Les œuvres, issues de l’imaginaire des artistes, permettent d’exprimer une grande sensibilité au monde. Ces résonances, entre images et textes poétiques, nous permettent de suivre des chemins d’une rare profondeur. Nous pensons proposer là un moyen de pénétrer au cœur de ces intuitions créatives. Parfois écrit à plusieurs mains, le propos se construit au fil des pages et offre de surprenants dialogues que l’image vient éclairer. les mots cèdent rapidement la place à la contemplation des œuvres.
Ces livres sont des chemins poétiques, parfois des parcours initiatiques ! En fait ce sont juste des beaux livres. » Source ALCA
Petites digressions culturelles
Pour vous situer: cela fait quatre années que nous tentons de comprendre la vie et la dynamique culturelle de Saint-Junien. Ses acteurs, opérateurs, les programmations, les lieux… Une lecture pas facile afin de comprendre qui est qui et qui fait quoi.
Pour comprendre le service public culturel à l’aune des équipements, il faut d’abord séparer la ville de Saint-Junien de la communauté de communes Portes Océane du Limousin (POL).
Qui est un acteur public de l’action culturelle hormis la Médiathèque? La médiathèque c’est la ville.
EPCI – EPCC
La POL est un EPCI (établissement public de coopération intercommunale ). La Mégisserie et le Ciné bourse forment un EPCC (établissement public de coopération culturelle )
Et qui sont les acteurs publics et privés de la vie culturelle à Saint-Junien ?
Cela peut présager, il est vrai, d’une sorte de balade mentale qui ne ressemble pas toujours à un agréable voyage, toutefois les distinctions ne sont pas forcément saisies par les habitants. D’autant que des noms différents reviennent souvent. Dans les faits, il arrive que les personnes derrière ces noms soient les mêmes.

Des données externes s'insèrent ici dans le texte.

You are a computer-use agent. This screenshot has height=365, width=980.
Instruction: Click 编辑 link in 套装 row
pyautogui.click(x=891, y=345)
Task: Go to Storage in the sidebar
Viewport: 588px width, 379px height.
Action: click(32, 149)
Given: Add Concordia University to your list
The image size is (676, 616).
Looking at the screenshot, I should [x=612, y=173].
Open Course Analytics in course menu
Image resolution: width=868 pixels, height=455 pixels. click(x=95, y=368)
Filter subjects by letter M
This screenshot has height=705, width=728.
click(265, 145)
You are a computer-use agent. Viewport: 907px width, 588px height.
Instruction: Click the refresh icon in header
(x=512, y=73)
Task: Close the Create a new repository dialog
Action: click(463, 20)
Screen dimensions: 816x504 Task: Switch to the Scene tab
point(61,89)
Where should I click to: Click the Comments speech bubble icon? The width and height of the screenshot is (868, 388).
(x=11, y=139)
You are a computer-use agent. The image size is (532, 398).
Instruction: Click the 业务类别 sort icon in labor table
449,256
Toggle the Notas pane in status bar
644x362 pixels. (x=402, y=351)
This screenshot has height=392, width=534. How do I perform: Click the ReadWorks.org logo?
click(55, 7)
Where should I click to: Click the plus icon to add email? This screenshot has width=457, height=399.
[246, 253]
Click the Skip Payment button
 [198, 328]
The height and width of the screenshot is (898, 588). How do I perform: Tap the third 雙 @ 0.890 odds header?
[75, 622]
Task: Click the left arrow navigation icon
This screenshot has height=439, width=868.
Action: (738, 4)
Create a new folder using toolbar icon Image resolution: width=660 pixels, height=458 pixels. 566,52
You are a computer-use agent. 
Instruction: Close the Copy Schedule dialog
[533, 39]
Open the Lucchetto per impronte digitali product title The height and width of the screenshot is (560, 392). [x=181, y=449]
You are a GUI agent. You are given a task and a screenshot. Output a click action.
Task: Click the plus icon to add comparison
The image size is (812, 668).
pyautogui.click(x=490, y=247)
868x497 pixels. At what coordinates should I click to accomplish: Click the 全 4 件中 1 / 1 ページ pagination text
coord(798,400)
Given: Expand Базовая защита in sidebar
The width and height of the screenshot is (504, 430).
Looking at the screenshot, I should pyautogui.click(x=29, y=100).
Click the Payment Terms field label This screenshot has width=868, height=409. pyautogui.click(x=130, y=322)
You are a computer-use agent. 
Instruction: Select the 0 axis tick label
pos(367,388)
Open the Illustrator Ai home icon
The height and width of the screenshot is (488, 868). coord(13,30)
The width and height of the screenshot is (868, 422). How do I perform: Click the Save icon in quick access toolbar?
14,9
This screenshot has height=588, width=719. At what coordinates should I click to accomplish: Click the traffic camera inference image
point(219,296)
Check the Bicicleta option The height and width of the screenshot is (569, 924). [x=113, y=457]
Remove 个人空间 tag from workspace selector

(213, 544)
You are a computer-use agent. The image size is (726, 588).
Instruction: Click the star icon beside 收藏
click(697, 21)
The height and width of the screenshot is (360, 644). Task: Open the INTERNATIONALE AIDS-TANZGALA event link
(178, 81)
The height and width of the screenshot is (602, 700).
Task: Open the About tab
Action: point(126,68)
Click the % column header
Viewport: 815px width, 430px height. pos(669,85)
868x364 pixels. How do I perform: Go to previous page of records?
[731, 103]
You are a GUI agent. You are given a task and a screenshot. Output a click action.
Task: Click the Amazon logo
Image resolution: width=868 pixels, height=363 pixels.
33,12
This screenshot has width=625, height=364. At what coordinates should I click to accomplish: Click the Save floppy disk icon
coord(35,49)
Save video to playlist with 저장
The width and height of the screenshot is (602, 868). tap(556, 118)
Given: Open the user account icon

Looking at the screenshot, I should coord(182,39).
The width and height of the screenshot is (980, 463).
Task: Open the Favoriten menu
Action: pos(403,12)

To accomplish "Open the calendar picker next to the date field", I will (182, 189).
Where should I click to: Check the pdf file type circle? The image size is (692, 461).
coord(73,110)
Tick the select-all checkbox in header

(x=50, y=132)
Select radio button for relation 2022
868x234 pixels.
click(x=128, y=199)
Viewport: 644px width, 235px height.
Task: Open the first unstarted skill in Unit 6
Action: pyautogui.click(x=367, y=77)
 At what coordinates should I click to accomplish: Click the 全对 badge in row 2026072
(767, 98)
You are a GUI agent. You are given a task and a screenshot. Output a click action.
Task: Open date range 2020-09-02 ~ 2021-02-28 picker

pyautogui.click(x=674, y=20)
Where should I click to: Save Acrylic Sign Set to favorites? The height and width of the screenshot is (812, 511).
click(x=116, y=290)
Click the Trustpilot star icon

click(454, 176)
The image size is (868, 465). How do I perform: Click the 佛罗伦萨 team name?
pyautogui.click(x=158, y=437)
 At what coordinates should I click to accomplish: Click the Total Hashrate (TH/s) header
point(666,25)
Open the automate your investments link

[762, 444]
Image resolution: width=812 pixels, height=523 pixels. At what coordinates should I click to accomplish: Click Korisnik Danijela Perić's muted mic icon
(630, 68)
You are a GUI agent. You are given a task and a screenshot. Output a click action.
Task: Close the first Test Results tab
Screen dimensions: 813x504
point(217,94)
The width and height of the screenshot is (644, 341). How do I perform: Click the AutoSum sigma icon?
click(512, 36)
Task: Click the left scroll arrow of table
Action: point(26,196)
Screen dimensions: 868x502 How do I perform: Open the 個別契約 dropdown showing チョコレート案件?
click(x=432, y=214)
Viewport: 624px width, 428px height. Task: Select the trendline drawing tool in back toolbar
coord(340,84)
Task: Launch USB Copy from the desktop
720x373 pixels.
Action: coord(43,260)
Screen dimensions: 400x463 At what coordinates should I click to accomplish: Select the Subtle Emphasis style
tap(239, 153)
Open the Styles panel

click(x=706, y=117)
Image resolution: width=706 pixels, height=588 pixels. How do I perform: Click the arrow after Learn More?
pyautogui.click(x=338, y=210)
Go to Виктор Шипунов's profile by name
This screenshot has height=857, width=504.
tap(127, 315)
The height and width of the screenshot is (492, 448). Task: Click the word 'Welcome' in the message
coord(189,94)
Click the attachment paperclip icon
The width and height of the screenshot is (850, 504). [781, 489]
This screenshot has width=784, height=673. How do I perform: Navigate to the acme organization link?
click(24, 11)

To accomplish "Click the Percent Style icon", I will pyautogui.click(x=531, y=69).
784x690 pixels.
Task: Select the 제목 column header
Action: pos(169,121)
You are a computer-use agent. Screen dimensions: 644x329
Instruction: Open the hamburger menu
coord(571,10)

De quoi ajouter de la confusion.
Retour en terre éditoriale locale et créative où une discussion militante s’engage sur le PFH ? (On vous explique juste après)
Nous découvrons un univers très singulier où il fait bon planter ses yeux et au sein duquel on se sent bien. Nous sommes immédiatement interpellées par la dimension esthétique des créations de la maison d’édition Apeiron et par la mise en narration du lieu lui-même.
Des tableaux couvrent les murs de leurs différences. Cette ode à la diversité crée un vrai dialogue. Nous écoutons, attentivement, la langue maternelle de cette maison…
Nous explorons un savoir-faire unique, une technique de travail artisanale qui valorise des acteurs locaux, un amour de la poésie et des artistes.
Le PFH ?
Le Putain de Facteur Humain, c’est ainsi qu’on est bien d’accord sur le fond de cet échange. Le facteur humain, primordial et vital pour tout projet culturel quel que soit son envergure, ambition et mission, est, il est vrai, bien souvent, l’oublié de l’histoire…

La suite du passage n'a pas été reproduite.